Другие исследователи подчеркивают, что Северный Кавказ «характеризуется наиболее высоким уровнем развития сепаратизма относительно остальной территории Российской Федерации. При этом существо дела заключается не только в том, что на практике была осуществлена попытка вооруженной сецессии (ЧРИ), но и в том, что именно в данном регионе в наиболее полном и законченном виде сформировались как системные, так и внесистемные факторы, способствующие развитию сепаратистских тенденций. В силу этого, даже в случае успешного осуществления широкомасштабных войсковых операций против незаконных вооруженных формирований сепаратистов, проблема развития сепаратистских тенденций как таковая остается неразрешенной, что в свою очередь приводит к своеобразной консервации социально-политической напряженности в регионе». При этом ученые отмечают, что «наиболее значимыми в плане воздействия на социально-политичес­кую обстановку в регионе являются экономические, политические, конфессионально-мировоззренческие и этнодемографические факторы. Системное и целенаправленное воздействие на них со стороны органов государственной власти создает объективные предпосылки для успешной защиты национальных интересов России»1.
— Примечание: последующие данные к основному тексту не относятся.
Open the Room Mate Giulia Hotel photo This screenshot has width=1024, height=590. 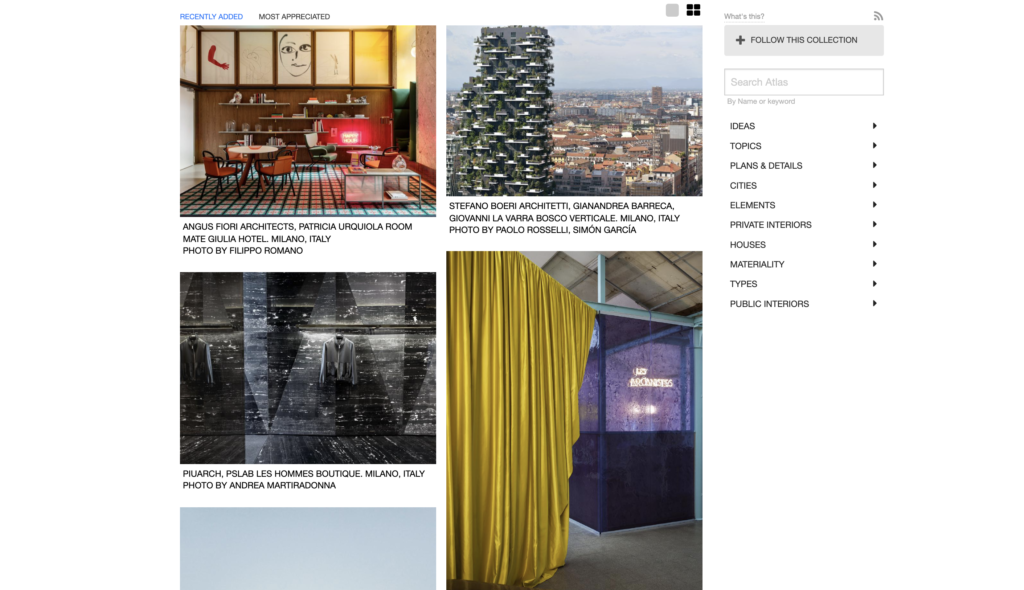click(308, 121)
При изучении причин конфликтогенности на Юге России ученые обычно выделяют внутренние и внешние, объективные и субъективные факторы. В связи с этим отмечается, что региональные особенности территории (климат, ландшафт, природные ресурсы) представляют собой данность, не зависящую от воли законодателя, но существенно влияют на условия жизни населения. Борьба за эти условия, их изменение, улучшение может входить в противоречие с существующей системой административно-территориального деления и не всегда разрешается в правовом поле существующего законодательства. К региональным особенностям можно отнести также этнонациональные, культурно-исторические, религиозные, демографические и прочие характеристики, имеющие на данный момент значение объективных факторов жизнедеятельности населения, среды обитания людей и основы формирования устойчивых традиций и правил поведения. К региональным особенностям относятся: состояние экономики, наличие и степень квалификации необходимой рабочей силы, специфика социальной структуры и динамики общественных отношений, общий уровень образования и культуры населения данного региона. Все эти и многие другие факторы представляют собой в общей совокупности конкретное своеобразие региона и имеют определяющее значение в анализе состояния и тенденций развития региональной конфликтности.

Устойчивая зависимость региональной конфликтности от объективных и субъективных условий развития региона не означает, однако, изолированности процесса от влияния внешних причин. Внутренние и внешние факторы регионального развития и конфликтности переплетаются теснейшим образом, что особенно наглядно проявляется в современных условиях глобализации и новой борьбы за новый передел мира. Регион Северного Кавказа, к сожалению, оказался исключительно близко к эпицентру этой борьбы»1.